Advice for mountain flying always says to do it early in the morning or late in the day, when turbulence will be least. However we had commitments which meant we couldn't leave until mid-day, and we wanted to arrive no later than early evening. Weather was forecast clear, with radar and satellite confirmation. As usual, getting everything packed up and out of the house was a challenge. My original target of wheels-up at 1215 became 1330, then I filed for a 1415 departure, and we in fact took off at 1504. I filed a VFR flight plan since I figured that if we had to come down in the mountains it would be nice if someone came to look for us.

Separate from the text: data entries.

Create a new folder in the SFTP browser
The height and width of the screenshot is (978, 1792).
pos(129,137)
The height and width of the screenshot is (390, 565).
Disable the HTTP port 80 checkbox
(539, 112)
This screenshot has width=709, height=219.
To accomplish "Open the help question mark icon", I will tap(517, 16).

The planned route was straight across the Valley to Pine Mountain Lake, then up to Tuolomine Meadows and straight on to the south of Mono Lake, a route advised by my friend Bill. My instructor had suggested a southerly route cutting round to the south of the Sierra Nevada, but there are so many SUAs by this route that it isn't really practical. The northerly route via Tahoe involves lower peaks but is a 60 mile detour. This route involves crossing a ridge at about 11000', with peaks either side at 13000'. We crossed the Valley at 7500', then climbed to 11500' over the foothills. The views are spectacular, including a lake with a waterfall of several hundred feet which would be just about impossible to see any other way.

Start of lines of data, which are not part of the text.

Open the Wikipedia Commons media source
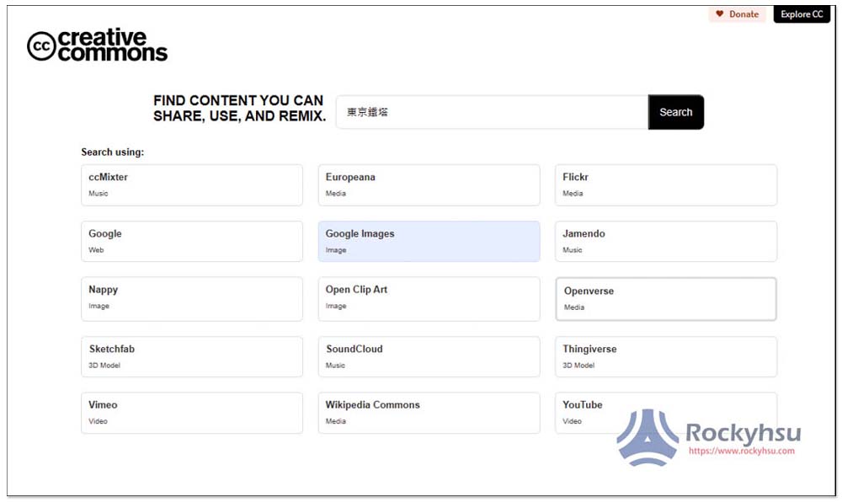This screenshot has height=502, width=842. click(429, 412)
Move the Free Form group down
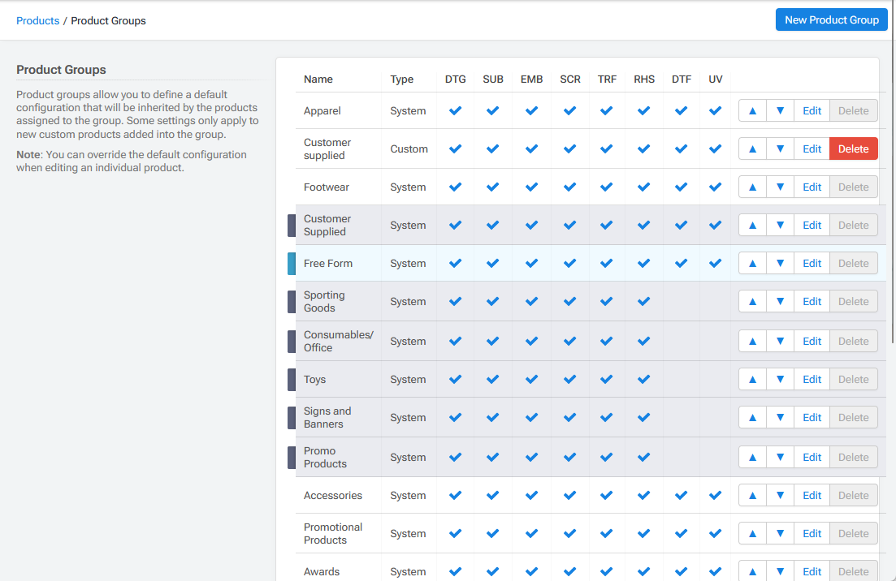896x581 pixels. pyautogui.click(x=780, y=263)
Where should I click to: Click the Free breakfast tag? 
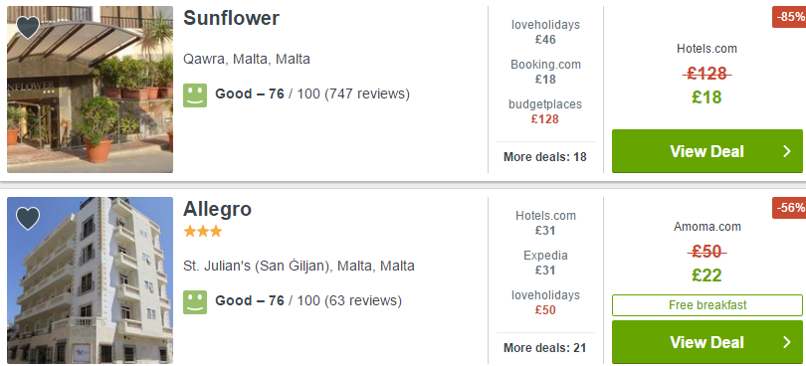click(x=707, y=304)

As we flew across the valley I could see a line of clouds which I guessed were over the ridge – as indeed they were. The bases were probably above our planned crossing altitude, but only just. Fortunately there were a couple of gaps, one of which turned out to be exactly where we wanted to go. The last part of the crossing was truly spectacular. I climbed to 13500', a test for both me and the plane since I had never flown this high before. Worries about hypoxia and about a miserable climb rate both turned out to be baseless. Our valiant little plane went all the way at 500 ft/minand 85 knots, despite a load including 5 gallons of water in case of a desert landing. As for hypoxia, we had such fun and we were so happy… no, seriously, it was a non-event.

The ridge crossing was magnificent. Although we had 2000' under us, the ridge rises either side and you can almost reach out and touch the snow-covered peaks at 13000'. It is very impressive seeing the ground rise and rise towards you. Then suddenly the mountains fall away in what seems almost like a sheer drop, with Mono Lake magnificent on our left, and we were over the beginning of the desert country, turning south towards Mammoth and the beginning of my first desert flight. It's impossible to describe the desert without using cliches like "ever changing vistas". The absence of water and vegetation actually makes things more varied, since the geological structure is on constant display, with every stratum, fault-line and landslide clearly visible. I selected a fairly twisty course to avoid long flights over mountains, with the GPS a great help for this – Isabelle was a champion as she entered all of the tricky waypoints for this route. There was a fair bit of turbulence, which means that I hand flew a lot of the time – the autopilot does work in turbulence, but it seems to over-correct and it is more comfortable to hand fly.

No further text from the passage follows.